Task description:
Retype, word for word, every line of the records below starting at the one that contains "The height and width of the screenshot is (940, 1671)." and ending at the one that contains "Open the Theme"; include both of those lines and nothing more.

Available data:

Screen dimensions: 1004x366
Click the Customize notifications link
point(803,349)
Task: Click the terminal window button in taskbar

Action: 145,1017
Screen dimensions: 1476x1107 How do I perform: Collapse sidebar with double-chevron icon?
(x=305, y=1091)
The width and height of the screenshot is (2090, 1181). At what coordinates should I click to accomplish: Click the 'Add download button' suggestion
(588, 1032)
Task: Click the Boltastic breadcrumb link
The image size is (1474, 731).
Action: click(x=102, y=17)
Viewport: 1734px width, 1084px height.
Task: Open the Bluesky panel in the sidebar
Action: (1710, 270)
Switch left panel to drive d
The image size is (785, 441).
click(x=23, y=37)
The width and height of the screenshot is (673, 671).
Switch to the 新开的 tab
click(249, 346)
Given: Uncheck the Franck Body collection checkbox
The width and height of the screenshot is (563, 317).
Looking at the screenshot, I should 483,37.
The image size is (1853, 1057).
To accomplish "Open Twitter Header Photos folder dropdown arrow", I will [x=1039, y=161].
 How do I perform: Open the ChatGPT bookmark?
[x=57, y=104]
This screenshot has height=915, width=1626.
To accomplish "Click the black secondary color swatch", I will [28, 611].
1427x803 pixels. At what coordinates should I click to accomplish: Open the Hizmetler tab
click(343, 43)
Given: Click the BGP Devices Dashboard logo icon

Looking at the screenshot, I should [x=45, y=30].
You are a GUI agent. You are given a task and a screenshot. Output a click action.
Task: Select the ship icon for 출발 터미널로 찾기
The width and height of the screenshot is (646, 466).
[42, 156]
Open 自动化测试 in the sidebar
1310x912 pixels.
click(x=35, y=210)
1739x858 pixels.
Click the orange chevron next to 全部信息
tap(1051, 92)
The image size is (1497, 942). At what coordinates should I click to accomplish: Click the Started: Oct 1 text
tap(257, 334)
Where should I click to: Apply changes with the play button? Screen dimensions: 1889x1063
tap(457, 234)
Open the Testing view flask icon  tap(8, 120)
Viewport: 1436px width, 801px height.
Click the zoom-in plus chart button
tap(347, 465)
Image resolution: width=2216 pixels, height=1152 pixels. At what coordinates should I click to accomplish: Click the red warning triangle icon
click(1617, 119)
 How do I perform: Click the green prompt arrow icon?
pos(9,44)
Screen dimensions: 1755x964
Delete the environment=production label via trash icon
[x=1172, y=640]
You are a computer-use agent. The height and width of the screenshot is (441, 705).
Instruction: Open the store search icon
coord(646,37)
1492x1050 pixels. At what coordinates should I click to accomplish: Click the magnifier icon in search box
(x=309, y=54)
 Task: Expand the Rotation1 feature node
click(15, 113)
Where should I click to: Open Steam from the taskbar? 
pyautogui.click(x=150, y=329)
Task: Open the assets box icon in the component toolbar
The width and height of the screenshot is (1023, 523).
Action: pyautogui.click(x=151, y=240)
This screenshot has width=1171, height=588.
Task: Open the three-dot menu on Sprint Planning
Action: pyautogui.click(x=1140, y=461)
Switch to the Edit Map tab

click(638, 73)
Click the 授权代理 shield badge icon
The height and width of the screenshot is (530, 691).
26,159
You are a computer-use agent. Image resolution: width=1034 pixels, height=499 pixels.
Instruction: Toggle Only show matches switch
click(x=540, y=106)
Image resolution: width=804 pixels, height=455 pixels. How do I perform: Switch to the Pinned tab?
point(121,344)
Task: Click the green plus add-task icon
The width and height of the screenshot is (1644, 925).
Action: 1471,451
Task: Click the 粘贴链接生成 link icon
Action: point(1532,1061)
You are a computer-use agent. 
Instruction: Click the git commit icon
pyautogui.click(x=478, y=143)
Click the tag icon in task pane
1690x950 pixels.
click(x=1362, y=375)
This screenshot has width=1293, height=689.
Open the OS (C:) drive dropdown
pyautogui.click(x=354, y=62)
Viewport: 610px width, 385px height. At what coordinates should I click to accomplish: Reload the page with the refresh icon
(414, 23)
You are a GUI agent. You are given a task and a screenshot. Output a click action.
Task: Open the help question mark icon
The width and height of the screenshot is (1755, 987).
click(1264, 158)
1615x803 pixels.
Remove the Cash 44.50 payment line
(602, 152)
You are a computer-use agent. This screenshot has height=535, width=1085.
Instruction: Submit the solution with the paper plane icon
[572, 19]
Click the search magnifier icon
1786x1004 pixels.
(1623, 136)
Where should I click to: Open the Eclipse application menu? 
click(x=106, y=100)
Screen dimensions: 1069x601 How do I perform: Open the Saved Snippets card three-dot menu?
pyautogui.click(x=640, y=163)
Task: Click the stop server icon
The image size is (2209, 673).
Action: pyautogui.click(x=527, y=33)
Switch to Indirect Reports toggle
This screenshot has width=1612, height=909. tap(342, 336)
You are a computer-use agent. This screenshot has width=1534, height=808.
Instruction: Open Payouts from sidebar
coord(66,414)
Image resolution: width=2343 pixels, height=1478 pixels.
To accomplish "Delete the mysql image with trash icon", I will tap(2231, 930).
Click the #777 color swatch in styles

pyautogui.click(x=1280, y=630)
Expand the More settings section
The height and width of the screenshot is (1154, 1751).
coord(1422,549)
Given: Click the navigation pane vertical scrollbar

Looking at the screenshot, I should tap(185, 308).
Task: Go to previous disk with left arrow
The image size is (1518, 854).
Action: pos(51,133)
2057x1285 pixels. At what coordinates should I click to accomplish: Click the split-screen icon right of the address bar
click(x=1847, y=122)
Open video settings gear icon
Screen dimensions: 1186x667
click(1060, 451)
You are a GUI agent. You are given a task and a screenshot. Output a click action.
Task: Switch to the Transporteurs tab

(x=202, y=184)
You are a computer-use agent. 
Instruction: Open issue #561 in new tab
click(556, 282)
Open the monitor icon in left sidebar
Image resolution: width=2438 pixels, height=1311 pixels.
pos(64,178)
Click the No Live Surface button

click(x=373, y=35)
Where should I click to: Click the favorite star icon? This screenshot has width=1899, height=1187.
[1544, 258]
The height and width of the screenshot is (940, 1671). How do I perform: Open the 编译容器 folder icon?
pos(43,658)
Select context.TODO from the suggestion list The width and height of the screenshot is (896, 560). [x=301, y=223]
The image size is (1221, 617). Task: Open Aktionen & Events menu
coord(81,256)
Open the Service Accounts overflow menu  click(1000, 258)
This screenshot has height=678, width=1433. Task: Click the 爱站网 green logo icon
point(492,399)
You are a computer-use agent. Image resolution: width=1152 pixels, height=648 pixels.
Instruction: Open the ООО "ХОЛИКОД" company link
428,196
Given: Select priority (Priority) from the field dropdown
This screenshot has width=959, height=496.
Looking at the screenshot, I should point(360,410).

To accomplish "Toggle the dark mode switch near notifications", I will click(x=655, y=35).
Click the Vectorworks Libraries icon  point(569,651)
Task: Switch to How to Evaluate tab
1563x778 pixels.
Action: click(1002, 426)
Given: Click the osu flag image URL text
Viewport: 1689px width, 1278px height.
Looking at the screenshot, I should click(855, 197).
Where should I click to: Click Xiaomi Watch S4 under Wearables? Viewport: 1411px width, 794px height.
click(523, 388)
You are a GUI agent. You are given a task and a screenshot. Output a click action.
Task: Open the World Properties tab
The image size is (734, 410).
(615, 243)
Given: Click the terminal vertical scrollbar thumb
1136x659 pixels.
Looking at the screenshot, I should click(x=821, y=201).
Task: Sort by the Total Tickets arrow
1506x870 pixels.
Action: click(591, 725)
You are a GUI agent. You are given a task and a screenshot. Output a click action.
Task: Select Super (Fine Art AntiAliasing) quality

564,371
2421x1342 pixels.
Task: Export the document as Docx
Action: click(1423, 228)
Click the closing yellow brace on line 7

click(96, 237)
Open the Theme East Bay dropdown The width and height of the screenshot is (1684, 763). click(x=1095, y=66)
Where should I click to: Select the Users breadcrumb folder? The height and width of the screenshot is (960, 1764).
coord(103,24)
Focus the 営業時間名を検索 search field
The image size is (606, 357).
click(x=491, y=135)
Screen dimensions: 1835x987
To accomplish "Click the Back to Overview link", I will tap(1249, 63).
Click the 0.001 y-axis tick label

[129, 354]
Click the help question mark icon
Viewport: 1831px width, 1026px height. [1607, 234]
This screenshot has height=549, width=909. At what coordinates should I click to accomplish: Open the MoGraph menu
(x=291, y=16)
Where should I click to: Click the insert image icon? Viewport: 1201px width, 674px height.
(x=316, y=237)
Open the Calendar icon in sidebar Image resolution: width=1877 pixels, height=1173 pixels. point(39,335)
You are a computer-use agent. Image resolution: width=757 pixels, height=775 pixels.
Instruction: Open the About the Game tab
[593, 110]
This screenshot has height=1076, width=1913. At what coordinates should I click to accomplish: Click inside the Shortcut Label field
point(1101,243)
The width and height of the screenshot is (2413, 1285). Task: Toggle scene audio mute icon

Solution to this problem:
The height and width of the screenshot is (940, 1671). How do I perform: Open the 编译容器 folder icon?
pos(43,658)
Select context.TODO from the suggestion list The width and height of the screenshot is (896, 560). [x=301, y=223]
The image size is (1221, 617). Task: Open Aktionen & Events menu
coord(81,256)
Open the Service Accounts overflow menu  click(1000, 258)
This screenshot has height=678, width=1433. Task: Click the 爱站网 green logo icon
point(492,399)
You are a computer-use agent. Image resolution: width=1152 pixels, height=648 pixels.
Instruction: Open the ООО "ХОЛИКОД" company link
428,196
Given: Select priority (Priority) from the field dropdown
This screenshot has width=959, height=496.
Looking at the screenshot, I should point(360,410).

To accomplish "Toggle the dark mode switch near notifications", I will click(x=655, y=35).
Click the Vectorworks Libraries icon  point(569,651)
Task: Switch to How to Evaluate tab
1563x778 pixels.
Action: click(1002, 426)
Given: Click the osu flag image URL text
Viewport: 1689px width, 1278px height.
Looking at the screenshot, I should click(855, 197).
Where should I click to: Click Xiaomi Watch S4 under Wearables? Viewport: 1411px width, 794px height.
click(523, 388)
You are a GUI agent. You are given a task and a screenshot. Output a click action.
Task: Open the World Properties tab
The image size is (734, 410).
(615, 243)
Given: Click the terminal vertical scrollbar thumb
1136x659 pixels.
Looking at the screenshot, I should click(x=821, y=201).
Task: Sort by the Total Tickets arrow
1506x870 pixels.
Action: click(591, 725)
You are a GUI agent. You are given a task and a screenshot. Output a click action.
Task: Select Super (Fine Art AntiAliasing) quality

564,371
2421x1342 pixels.
Task: Export the document as Docx
Action: click(1423, 228)
Click the closing yellow brace on line 7

click(96, 237)
Open the Theme East Bay dropdown The width and height of the screenshot is (1684, 763). click(x=1095, y=66)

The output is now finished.